Marriage has meant different things in different time periods; almost everyone knows that.  Marriage has been as much about property, security, and male control of female reproduction as it has been about romantic companionship. Indeed, the idea of "companionate marriage", as anyone with a background in social history knows, doesn't become widespread until the middle of the nineteenth century at the earliest.  As any seminarian who spends much time on the New Testament soon discovers, the Pauline ideal of marriage is hardly an elevated one: 1 Corinthians 7:1 is not exactly a ringing endorsement of the institution!  Marriage, in the early Christian world seems to be more of a concession to human frailty than a particularly blessed sacramental state.

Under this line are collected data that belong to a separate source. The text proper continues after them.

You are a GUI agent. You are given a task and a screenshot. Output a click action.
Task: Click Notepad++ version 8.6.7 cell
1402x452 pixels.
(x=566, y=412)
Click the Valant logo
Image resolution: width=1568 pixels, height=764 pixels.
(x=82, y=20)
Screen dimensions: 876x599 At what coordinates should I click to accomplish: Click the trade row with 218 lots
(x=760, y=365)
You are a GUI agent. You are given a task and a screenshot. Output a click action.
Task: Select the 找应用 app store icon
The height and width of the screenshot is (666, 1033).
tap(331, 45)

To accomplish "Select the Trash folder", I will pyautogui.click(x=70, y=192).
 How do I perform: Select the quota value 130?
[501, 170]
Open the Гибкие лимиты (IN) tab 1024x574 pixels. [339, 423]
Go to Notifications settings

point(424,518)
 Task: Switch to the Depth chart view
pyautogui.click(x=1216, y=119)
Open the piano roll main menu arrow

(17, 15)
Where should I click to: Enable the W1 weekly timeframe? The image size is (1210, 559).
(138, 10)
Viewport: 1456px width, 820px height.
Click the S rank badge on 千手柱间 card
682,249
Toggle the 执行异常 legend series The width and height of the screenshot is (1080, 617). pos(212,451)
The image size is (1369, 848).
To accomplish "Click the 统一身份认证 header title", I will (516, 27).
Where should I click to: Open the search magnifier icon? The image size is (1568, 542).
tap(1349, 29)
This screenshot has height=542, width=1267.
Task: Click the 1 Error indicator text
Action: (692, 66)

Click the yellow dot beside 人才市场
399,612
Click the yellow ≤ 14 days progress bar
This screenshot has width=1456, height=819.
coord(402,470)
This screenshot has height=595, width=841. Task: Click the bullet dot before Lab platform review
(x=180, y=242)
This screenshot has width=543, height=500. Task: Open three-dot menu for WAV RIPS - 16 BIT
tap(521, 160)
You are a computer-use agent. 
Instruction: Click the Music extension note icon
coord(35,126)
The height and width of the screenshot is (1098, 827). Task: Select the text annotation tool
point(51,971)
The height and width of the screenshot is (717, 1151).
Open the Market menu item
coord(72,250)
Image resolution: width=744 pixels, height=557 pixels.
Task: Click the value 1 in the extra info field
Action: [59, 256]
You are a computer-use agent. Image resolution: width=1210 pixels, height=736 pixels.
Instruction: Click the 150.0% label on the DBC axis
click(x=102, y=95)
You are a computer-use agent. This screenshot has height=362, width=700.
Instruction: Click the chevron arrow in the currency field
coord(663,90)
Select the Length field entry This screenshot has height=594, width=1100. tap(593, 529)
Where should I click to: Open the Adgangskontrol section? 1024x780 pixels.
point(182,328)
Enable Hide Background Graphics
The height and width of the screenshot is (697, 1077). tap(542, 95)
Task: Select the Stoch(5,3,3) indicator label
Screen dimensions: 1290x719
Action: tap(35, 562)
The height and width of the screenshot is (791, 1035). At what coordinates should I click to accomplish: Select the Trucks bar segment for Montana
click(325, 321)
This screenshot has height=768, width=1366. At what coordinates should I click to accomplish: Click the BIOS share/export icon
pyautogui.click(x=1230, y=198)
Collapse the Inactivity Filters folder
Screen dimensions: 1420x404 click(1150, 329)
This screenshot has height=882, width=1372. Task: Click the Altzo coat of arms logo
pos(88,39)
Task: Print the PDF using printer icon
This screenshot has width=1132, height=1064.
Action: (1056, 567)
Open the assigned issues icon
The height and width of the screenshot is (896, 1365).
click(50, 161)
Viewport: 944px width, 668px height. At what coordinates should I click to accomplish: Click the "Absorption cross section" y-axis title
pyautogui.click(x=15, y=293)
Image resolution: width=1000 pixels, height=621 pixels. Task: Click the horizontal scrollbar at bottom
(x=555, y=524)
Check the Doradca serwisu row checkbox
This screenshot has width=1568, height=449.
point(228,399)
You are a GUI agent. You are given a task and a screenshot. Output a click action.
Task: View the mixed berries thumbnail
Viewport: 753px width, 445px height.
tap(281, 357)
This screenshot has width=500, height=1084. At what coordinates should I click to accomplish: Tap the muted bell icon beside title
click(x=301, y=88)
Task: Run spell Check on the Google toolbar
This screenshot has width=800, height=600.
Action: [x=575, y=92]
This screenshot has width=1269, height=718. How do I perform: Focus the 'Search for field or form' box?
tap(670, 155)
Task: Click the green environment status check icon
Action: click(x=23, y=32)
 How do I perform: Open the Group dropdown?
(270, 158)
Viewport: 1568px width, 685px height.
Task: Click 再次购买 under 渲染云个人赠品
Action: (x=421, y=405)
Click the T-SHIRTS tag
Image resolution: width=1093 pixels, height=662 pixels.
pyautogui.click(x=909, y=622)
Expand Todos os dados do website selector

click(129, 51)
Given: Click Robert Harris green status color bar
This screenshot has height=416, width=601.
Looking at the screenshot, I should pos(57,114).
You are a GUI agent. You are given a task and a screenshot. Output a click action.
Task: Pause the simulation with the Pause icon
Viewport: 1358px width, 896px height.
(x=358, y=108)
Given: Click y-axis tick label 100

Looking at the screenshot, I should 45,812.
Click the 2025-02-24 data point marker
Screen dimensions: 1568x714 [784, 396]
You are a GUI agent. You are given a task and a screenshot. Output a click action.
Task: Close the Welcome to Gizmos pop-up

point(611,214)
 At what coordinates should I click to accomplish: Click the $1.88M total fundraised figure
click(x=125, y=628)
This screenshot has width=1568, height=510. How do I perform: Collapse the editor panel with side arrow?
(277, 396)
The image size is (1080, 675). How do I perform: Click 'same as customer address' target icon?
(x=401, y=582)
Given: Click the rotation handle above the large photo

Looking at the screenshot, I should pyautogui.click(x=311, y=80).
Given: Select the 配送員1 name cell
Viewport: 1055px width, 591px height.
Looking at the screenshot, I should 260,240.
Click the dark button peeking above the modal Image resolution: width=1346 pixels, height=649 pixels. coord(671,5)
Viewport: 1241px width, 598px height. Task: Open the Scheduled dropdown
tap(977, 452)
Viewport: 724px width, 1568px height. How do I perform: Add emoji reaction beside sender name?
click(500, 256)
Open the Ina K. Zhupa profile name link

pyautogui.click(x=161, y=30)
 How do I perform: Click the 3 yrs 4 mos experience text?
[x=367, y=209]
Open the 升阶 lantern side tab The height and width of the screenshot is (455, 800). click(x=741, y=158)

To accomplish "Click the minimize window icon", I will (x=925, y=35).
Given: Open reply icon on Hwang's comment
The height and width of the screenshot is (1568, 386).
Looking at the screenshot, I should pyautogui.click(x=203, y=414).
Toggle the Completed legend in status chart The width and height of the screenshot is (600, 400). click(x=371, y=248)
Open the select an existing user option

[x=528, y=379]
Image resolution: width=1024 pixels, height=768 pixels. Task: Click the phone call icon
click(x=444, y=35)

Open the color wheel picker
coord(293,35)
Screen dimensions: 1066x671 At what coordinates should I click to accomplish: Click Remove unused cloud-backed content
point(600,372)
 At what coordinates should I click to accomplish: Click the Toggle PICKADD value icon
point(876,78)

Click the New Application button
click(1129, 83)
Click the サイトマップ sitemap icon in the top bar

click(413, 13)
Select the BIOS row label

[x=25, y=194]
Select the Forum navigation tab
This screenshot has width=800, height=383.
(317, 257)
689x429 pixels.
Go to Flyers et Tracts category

In our world, where so many men and women have access to sex and financial security outside of marriage, the old rationales for marriage seem insufficient.  I may be an evangelical with (privately) an intensely conservative sexual ethic, but I did not marry either for sexual fulfillment or for economic opportunity.  I believe that the best reason to marry, for Christians and non-Christians alike,is that monogamous marriage has the potential to be the most extraordinarily successful vehicle for personal growth.   One of my old Twelve Step friends used to say: "Being married is like having Miracle-Gro poured on to your defects of character, every single day."  Marriage, at its best, is a mirror that reveals to us our flaws and our shortcomings, and challenges us like nothing else to overcome them and transform.  To borrow biblical language, to be married is to "know" one's spouse on several intensely intimate levels -- spiritually, emotionally, sexually.  Only someone with that kind of intensely intimate knowledge can accurately identify where it is that we still have room to grow, and only someone we love that much can push us that hard without fear.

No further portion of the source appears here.